Calgary rallies past Colorado 7-5 after Eagles blow 4-0 lead
Colorado built a 4-0 cushion, then watched Calgary storm back 7-5, a collapse that sharpened the stakes before San Diego arrives.

Colorado looked ready to cruise into the Calder Cup Playoffs with a statement win, then instead left Calgary with a warning light flashing. The Eagles surged to a 4-0 lead early in the second period, only to watch the Wranglers erase it, seize momentum and finish off a 7-5 rally that exposed how thin the margin can be when playoff hockey starts.
Gavin Brindley drove the Colorado attack with a goal and two assists, while T.J. Hughes added a goal and an assist. Luke Toporowski and Jacob MacDonald also scored as the Eagles opened the game with pace and precision, pushing Calgary onto its heels and making the night feel like a mismatch. But the Wranglers answered in waves, trimming the deficit to 4-1, then 4-2 and 4-3 before tying the game and taking control in the third period.

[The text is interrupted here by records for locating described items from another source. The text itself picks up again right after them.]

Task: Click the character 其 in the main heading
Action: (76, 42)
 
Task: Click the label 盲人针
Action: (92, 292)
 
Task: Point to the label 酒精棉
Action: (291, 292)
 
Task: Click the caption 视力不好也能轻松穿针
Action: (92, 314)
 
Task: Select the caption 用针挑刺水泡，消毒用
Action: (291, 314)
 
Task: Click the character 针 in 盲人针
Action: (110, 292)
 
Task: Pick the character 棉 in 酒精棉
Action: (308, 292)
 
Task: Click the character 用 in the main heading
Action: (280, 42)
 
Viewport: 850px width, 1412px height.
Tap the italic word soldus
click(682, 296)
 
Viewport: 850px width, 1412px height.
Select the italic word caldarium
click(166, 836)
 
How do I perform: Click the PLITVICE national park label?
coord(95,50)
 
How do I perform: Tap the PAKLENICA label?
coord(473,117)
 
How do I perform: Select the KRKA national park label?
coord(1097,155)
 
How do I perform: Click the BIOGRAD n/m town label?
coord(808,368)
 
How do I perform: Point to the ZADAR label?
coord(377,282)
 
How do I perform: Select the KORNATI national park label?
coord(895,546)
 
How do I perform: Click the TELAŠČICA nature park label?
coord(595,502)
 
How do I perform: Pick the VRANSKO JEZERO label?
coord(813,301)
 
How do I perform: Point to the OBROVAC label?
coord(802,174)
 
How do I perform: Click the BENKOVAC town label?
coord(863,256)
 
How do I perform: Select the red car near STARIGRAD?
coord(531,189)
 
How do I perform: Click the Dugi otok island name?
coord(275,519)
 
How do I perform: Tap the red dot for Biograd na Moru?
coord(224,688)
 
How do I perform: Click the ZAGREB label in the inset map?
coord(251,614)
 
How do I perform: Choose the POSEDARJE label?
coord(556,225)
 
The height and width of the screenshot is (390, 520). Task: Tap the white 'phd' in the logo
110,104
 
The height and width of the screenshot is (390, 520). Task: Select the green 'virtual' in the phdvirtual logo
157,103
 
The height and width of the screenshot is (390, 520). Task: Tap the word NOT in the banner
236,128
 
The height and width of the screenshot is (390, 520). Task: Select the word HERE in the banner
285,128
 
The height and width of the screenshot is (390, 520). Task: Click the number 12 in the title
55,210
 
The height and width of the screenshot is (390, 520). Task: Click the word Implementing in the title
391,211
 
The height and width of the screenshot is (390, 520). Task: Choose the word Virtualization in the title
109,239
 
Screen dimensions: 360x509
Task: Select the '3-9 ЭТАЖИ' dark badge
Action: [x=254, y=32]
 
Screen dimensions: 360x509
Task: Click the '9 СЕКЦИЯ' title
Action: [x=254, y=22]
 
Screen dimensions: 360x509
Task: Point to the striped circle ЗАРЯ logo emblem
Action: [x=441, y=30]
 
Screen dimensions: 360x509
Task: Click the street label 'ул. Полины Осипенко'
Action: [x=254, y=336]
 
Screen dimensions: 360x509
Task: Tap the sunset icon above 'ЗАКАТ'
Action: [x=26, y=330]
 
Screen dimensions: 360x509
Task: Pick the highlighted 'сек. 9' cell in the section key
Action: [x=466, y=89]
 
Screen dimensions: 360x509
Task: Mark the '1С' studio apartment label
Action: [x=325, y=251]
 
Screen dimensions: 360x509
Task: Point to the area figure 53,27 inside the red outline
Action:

Martin Frk was the difference late for Calgary. He scored twice and then added the empty-netter at 19:08 to complete the 7-5 finish, the kind of closing punch that playoff teams rely on when the game turns chaotic. Arsenii Sergeev absorbed Colorado’s early pressure and still turned aside 44 of 49 shots to earn the win, a heavy workload that reflected how often the Eagles were able to generate looks even after the lead slipped away.
Isak Posch took the loss for Colorado, allowing six goals on 27 shots in a game that swung sharply from control to collapse. The Eagles went 2-for-7 on the power play, while Calgary finished 1-for-5, and the special-teams edge did not change the larger story: Colorado had the offense to build a cushion, but not the defensive structure to protect it once Calgary found life.

That matters because the regular season was already over, and the postseason comes immediately with no time to let a loss like this linger. Colorado finished second in the Pacific Division at 41-20-6-5 with 93 points and 237 goals, a strong regular season by any measure. The Eagles had already clinched their playoff berth on March 30, after a 2-1 win at Calgary combined with San Diego’s loss in Abbotsford.
Now the focus shifts to a Pacific Division First Round series against the No. 7 Gulls, who locked up the final playoff spot on April 12 and are back in the postseason for the first time since 2022. Game 1 is set for Wednesday, April 22, at Blue Arena in Loveland, and the Eagles will carry both their scoring depth and the memory of this collapse into a best-of-three series where one bad stretch can end a season fast.